Don and Marianne Baughman

The Snake Guy drove me to my junior high on a very stormy day. I can remember being in car and watching the torrential rain slam into the windshield. My seventh grade memory fails me as to why, exactly, he would have taken me that morning. I try and reconstruct what must have happened. I assume he had come over for breakfast, realized that mom was going to have to get out in that weather, and offered to take me since it was on the way to our church. That had to be it. The Snake Guy was back in town visiting our church, telling us stories of what happened on the other side of the world (Africa) and brought with him a slide show and, yes, snakes. He was captivating. And he stayed with my grandparents when he came.

 A few years later I was back a church, this time in high school. I was there making copies for some up and coming very important youth group shindig when my pastor came in to tell me that the Snake Guy had been murdered on his front lawn. Bandits. No reason. Shot dead. He was in that country for Jesus.

Martyred. Don, the Snake Guy. 

I walked down the hall to the sanctuary. The stain glass window faced the West and the sun was just low enough to pierce the colors. The whole room was warm and thick with silence. It was just me, the green carpet and pews, and a glow in the room from the sun. It’s like the light was hugging me. I didn’t ever really know how to comprehend all of it, but I sat on the front pew and cried. Wept. Stunned.

Murdered? Unbelievable.

But, his story is one of thousands. Millions. Those over the years who have died for the name of Jesus. Those who have given their lives so that the name of Jesus would be made famous around the world are by no means a small amount of humanity.

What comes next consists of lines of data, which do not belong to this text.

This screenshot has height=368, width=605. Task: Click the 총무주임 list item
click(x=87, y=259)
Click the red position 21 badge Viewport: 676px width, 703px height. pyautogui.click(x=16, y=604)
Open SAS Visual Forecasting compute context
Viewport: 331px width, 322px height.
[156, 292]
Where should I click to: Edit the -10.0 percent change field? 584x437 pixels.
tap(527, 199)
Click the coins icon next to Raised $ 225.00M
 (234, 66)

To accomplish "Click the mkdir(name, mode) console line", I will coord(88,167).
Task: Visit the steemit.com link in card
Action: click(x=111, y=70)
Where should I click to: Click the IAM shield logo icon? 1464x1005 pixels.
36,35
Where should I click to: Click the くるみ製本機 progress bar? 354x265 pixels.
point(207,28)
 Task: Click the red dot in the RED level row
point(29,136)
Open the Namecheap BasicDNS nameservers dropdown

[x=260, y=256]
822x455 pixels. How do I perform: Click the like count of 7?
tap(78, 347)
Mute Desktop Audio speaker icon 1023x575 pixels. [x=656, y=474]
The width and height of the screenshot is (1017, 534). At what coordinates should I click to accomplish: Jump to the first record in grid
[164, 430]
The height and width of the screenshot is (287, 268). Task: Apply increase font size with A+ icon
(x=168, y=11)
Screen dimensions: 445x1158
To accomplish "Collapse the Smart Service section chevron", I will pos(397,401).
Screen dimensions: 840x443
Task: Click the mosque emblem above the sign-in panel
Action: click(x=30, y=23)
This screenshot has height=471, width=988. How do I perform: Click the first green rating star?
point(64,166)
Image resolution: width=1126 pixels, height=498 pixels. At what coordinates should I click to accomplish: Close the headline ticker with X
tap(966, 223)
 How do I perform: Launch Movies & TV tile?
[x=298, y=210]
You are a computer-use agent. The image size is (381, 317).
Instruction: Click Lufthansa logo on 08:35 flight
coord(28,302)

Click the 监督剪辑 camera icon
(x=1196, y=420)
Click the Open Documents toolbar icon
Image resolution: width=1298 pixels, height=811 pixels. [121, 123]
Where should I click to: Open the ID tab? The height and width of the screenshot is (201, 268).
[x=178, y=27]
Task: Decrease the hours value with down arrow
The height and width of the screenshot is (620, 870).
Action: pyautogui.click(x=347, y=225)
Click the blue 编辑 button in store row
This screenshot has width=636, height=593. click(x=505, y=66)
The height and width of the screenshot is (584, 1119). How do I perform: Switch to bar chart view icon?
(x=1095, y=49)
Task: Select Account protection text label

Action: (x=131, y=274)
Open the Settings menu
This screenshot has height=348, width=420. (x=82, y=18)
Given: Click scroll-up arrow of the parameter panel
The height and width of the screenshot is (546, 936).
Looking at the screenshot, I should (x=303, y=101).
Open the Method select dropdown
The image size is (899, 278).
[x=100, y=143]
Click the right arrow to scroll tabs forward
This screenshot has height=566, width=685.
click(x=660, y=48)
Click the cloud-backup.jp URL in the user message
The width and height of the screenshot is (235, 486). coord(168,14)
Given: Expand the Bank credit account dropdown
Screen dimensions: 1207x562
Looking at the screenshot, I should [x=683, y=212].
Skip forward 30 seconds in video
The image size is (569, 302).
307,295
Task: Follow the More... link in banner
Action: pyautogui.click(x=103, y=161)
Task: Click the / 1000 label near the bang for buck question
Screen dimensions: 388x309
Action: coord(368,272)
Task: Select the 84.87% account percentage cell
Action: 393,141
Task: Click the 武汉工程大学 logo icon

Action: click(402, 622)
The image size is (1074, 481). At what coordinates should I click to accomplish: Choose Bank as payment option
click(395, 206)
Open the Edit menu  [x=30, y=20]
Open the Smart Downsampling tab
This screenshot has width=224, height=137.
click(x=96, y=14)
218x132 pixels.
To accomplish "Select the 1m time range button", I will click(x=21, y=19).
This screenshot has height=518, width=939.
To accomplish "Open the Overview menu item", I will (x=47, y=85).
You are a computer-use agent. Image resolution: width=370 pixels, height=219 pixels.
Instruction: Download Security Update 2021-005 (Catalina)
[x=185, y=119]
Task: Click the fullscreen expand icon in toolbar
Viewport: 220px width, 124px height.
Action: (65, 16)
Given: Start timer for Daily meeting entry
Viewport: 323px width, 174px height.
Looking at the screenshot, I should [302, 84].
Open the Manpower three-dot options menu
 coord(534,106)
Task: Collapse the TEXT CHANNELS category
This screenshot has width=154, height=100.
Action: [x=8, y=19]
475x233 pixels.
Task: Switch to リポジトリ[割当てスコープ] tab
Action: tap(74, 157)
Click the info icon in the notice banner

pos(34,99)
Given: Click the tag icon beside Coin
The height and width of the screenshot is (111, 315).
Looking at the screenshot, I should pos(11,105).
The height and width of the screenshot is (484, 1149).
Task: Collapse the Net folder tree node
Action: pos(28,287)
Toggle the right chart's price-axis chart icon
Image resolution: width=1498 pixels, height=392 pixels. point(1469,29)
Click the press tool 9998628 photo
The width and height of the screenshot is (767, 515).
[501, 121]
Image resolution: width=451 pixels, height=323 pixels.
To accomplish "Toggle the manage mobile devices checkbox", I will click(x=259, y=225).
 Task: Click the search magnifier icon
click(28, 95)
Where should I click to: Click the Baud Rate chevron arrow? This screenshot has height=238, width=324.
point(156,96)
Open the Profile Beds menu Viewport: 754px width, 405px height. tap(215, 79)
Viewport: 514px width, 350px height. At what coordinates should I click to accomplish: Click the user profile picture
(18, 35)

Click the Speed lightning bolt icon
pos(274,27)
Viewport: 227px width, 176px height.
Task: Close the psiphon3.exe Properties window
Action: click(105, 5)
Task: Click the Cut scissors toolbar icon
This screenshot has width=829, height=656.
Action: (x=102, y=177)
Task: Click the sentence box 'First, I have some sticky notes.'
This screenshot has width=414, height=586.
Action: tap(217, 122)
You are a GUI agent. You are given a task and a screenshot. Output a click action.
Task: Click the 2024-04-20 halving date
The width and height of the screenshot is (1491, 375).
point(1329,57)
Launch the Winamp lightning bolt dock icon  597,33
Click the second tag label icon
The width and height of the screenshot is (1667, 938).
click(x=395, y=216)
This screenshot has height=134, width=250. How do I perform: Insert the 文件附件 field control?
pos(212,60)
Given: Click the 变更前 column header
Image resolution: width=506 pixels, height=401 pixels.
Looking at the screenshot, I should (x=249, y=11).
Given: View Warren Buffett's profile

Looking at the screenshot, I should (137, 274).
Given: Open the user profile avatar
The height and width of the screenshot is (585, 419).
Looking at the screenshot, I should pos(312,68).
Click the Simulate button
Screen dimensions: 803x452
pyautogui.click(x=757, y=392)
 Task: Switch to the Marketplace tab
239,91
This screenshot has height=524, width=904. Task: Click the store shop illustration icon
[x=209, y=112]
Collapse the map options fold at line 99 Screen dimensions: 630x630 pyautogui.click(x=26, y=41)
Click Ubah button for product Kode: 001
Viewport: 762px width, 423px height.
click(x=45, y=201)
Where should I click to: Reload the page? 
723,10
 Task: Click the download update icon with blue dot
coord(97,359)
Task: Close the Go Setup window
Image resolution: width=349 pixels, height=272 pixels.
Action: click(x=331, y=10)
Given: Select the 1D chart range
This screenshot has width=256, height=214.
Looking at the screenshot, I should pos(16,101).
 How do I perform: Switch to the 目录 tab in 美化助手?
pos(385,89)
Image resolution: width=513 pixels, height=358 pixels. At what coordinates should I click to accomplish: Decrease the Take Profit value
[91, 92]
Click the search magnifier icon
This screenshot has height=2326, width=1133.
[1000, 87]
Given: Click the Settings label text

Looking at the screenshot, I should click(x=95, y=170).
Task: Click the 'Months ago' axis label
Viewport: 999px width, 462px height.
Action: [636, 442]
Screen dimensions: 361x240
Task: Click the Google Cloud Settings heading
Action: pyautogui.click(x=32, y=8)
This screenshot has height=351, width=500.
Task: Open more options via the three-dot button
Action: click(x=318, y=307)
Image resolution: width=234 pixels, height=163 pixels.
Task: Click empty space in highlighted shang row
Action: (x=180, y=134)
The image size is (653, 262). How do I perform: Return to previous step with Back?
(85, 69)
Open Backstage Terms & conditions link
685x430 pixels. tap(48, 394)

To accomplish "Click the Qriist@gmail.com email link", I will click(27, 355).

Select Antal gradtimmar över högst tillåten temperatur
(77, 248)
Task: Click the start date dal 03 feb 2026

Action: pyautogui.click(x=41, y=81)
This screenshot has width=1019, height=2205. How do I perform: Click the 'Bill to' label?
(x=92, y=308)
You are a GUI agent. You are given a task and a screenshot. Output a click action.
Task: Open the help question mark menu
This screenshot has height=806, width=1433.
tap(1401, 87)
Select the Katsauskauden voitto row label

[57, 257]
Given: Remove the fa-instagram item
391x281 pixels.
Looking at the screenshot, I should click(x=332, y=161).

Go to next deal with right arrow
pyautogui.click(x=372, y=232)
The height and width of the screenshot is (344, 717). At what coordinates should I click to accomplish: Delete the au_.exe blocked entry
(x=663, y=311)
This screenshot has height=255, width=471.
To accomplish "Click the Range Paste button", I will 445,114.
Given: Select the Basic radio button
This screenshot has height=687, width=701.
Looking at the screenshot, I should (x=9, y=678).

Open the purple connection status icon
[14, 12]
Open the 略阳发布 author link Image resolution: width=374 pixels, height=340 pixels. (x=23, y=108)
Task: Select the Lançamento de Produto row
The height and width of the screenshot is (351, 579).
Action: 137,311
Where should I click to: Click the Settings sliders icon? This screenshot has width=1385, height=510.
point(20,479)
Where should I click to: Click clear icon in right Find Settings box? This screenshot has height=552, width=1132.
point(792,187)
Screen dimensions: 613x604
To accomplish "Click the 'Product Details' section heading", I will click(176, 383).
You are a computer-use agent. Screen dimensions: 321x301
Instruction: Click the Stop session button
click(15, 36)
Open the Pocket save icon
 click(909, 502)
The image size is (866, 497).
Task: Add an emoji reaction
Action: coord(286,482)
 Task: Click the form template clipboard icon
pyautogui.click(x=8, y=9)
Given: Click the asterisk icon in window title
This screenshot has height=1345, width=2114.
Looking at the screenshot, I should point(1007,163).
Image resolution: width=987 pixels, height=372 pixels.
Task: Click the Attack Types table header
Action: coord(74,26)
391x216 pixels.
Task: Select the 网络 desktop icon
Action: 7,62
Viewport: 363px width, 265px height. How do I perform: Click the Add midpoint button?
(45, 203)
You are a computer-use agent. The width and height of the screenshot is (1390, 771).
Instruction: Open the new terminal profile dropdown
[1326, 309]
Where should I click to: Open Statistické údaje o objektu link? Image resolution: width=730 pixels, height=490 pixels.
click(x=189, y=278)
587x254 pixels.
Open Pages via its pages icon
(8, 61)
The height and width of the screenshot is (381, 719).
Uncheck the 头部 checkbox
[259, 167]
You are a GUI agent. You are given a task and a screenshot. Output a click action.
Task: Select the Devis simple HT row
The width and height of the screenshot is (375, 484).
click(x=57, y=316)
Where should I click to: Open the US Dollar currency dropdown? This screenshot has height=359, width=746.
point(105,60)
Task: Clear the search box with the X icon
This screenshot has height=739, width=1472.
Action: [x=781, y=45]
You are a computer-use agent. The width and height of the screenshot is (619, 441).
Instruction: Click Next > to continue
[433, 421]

It happens everyday. All the time. When I am shopping for shoes on Amazon or am weeping over the nations, they are dying. Who will go in their place? Maybe some will. Many will rise from the places they fell and take up the cause right there. Over and over the name of Jesus is taken round the world, fulfilling God’s desire that all men would know his name and the redemption he offers.

So, what does the Church do?

What about those of us who live in the States?

What do we do?

We pray. We pray for the power of the Spirit to consume us and show us how to pray and what to pray for. We pray that our strength and vitality to complete the task is armed and made steady. We pray.

We pray…and we pray again.

We study. Most of the Church doesn’t know exactly what God’s desire is for the nations. Start reading. Find out. Take a Perspectives course. Go through “Xplore” with Center for Missions Mobilization. Study the Bible. Read Andrew Murray and John Piper. Learn. Don’t just say, “I don’t know.”! Find out! What IS God’s plan and heart for the nations? If you can’t answer that…find out the answer. (or ask me)

We join. Find out what your local church does to send missionaries around the world. Find out what trips you can go on and do it.

We give. Global impact can only be successful (outside of prayer and commitment) if the Church is not only sharing her time, and prayer, but her money as well. Send. Give money to those who are going into the nations who have yet to hear Christ! Get them there and then support them ferociously.

We go. If you have a burning to see the name of Jesus go into all nations, then by all means, GO! Find a team and join them. Talk to your pastor. Get trained, get support and get out of here!

We wake up. Our society feeds us with the mantra that more is better and your dream is exactly what God wants to do in your life. Man, that sounds amazing. I want him to make me happy and give me a dream to fulfill, but, oh (and I know I am swimming upstream) I struggle with our constant state of “Make my dreams come true, God!” when how many of us are asking, “God, will you make your dreams and passions come to pass and use me to do it?” Church. Wake up. It is HIS dream and HIS passion we should be studying, searching, praying for and living for. Not ours.

Will your 2015 be more about you and your dreams and plans, or will you take the time to find our exactly what God wants from his Church, from you? Will you pray, study, join, give, go and wake up? I pray you do. I pray I do.

Psalm 46:10 I will be exalted among the nations. I will be exalted in the earth.